The Global Initiative for Food Security and Ecosystem Preservation (GIFSEP) and some NGOs are partnering with OXFAM to train women on agriculture and climate change.
Dr Michael David, Executive Director, GIFSEP, communicated this at a workshop on Female Food Heroes (Ogbonge), Women on Climate Change and Access to Climate Finance on Tuesday, June 25, 2024, in Abuja.
David said that the training was crucial because female farmers produced largely the food eaten in the country.
“Climate change is impacting on how they grow their food; looking at the food inflation the country is facing, we can attribute climate change to one of the causes of food inflation in the country.’’
He said that it was paramount to train the farmers to become change agents in their various communities and states so they could train others on how to build climate change resilience and simple climate adaptation techniques.
David said that the Federal Government needed to support the smallholder farmers with interventions that would proper bumper farming harvest in the country.
“If we must attain the Millennium Development Goals by 2030, then we must empower the small-scale farmers; we need to train more women not just the ‘Ogbonge’ women to help our country attain food sovereignty,’’ he said.

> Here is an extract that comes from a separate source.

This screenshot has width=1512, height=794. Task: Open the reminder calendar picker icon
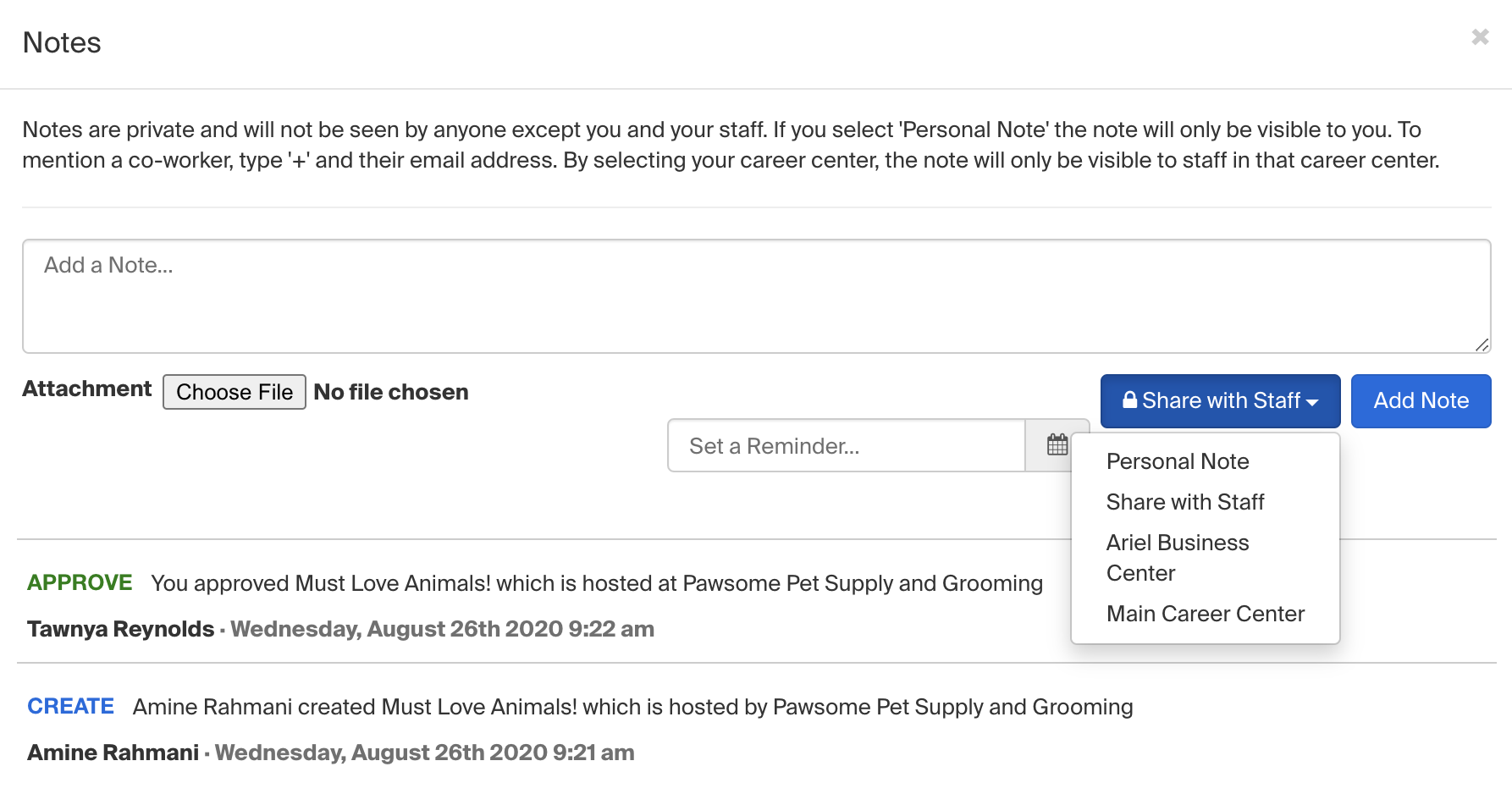coord(1057,445)
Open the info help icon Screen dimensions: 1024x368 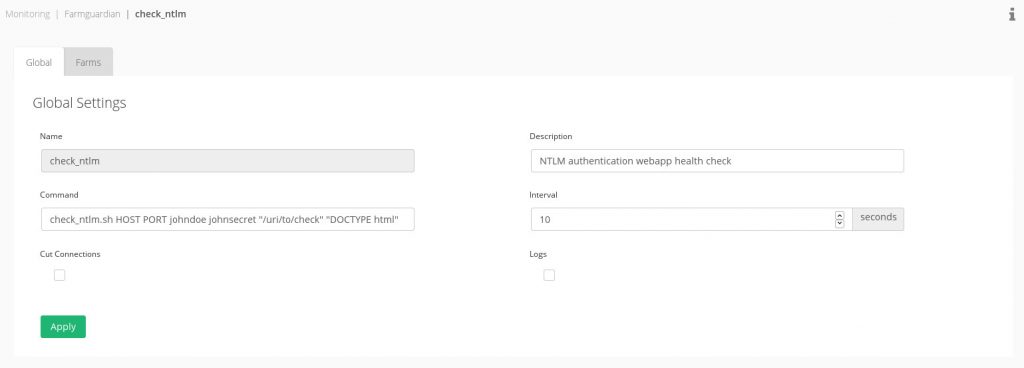coord(1012,14)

Similarly, Peggy Maimaji, Project Coordinator, Together Against Poverty, OXFAM, said that the project worked with female farmers to address issues that were salient to them especially the impacts of climate change on farming.
She assured that project would continue to address issues of access to land and finance saying that OXFAM collaborated to award no fewer than 12 women farmers every year since 2012 through the female food hero project.
Monica Maigari, one of the participants from Kaduna State, who had been awarded by OXFAM in 2014 for her performances, commended the NGOs for the training.
Maigari said she had learned how to mitigate climate change as well as to adapt to it.